Jewish non-profit sells Irvington senior residence
Housing Corporation finds private buyer for Federation Towers
Jewish Federation Towers, one of five senior housing properties owned by the Jewish Community Housing Corporation, was sold Feb. 19 to James Carmichael, a private developer.
The low-income housing complex in Irvington, which has been home to some 140 older adults for the past 30 years, has been renamed the Irvington Senior Apartments.
JCHC said it would use the proceeds from the sale to develop other affordable housing options.
“Right now, the resources available to develop low-income housing are so limited we felt we needed our own source of funds to assist us to acquire land or to take steps on our own to provide badly needed affordable housing,” said JCHC’s chief executive officer Harold Colton-Max. “We have long waiting lists, and this will give us the ability to undertake other development projects.”
Under the terms of the sale agreement, all current employees of Federation Towers will keep their jobs and all current tenants will keep their apartments.
“Nobody’s rent will be going up,” said Colton-Max in a Feb. 25 phone interview. “The new owners will either continue or allow us to continue existing programs we provide to residents, including transportation and social services. Everything we did to provide our residents with a good quality of life will continue to be done, either by the new owners or federated agencies including the Jewish Family Service and Jewish Vocational Service of MetroWest.
“In fact, we have already had meetings with our agencies and the new ownership to facilitate that relationship,” Colton-Max said. “We would not have sold it to somebody who would not have maintained it this way.”
Colton-Max declined to discuss the terms of the sale, but said the building was not losing money.
“That is not why we sold it,” he said. “We are taking the equity that was locked up in the building and using it to provide quality affordable housing elsewhere which we couldn’t do otherwise.”
Colton-Max said none of the JCHC’s four other properties are up for sale.
“By selling it we were able to ensure the building would remain as affordable housing for low-income seniors and the elderly disabled for the next 20 years,” said Colton-Max, who last month was named president of The Affordable Housing Professionals of New Jersey. “That is 10 years longer than we were required to do so under our existing agreement with the federal Department of Housing and Urban Development.”
Prior to the sale, Colton-Max said he visited low-income housing properties Carmichael owns and operates in Camden and Hartford, Conn.
“We wanted to make sure we were working with somebody who knew what he was doing,” he said. “He has over 2,000 units throughout the country.”
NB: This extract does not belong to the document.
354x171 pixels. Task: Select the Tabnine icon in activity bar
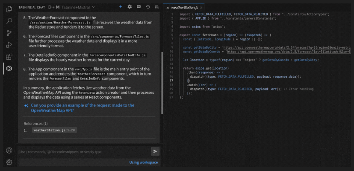(x=9, y=68)
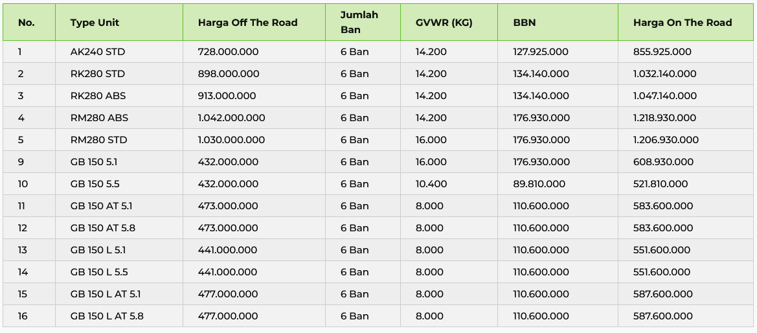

In a Feb. 25 phone interview from his headquarters in Memphis, Tenn., Carmichael described the purchase of Federation Towers as “a bread-and-butter transaction for us.”
He said his company plans to apply for tax credits “so we can rehabilitate the asset for the long term with physical improvements to the project. The building is in good condition, but it is 30 years old. It is not as if there are holes in the roof and leaky faucets and mold in bathrooms. It has been well-managed. But there is financing [so] we can take a 1982 year of completion building and bring it to the modern day,” he explained.
Carmichael said the Irvington residence was the fourth building he has purchased from a Jewish federation — having previously bought two apartment houses in Tampa, Fla., and one in Pittsburgh. “We made no changes,” he said. “Our ultimate goal is to have residents age in place in safe, quiet, clean, affordable housing.”
In terms of retaining the “Jewish character of the building,” Colton-Max said, there are a “very small number” of Jewish residents.
JCHC is an agency of the Jewish Federation of Greater MetroWest NJ.
“I don’t know ultimately what he will do about the religious character of the building,” said Colton-Max, referring to Carmichael. “There are mezuzas in the building and it is my understanding they will keep them up. But I suspect they may be inclined to do things that are not of a Jewish character,” such as decorations for Christian holidays.
Because Federation Towers had no meal program, “there was no question of kashrut,” he said.
The JCHC executive said residents have been aware of the sale since last September, when they met with the new owner.
“He even went to each apartment and introduced himself,” Colton-Max said. “I feel this is going to be a seamless transition.”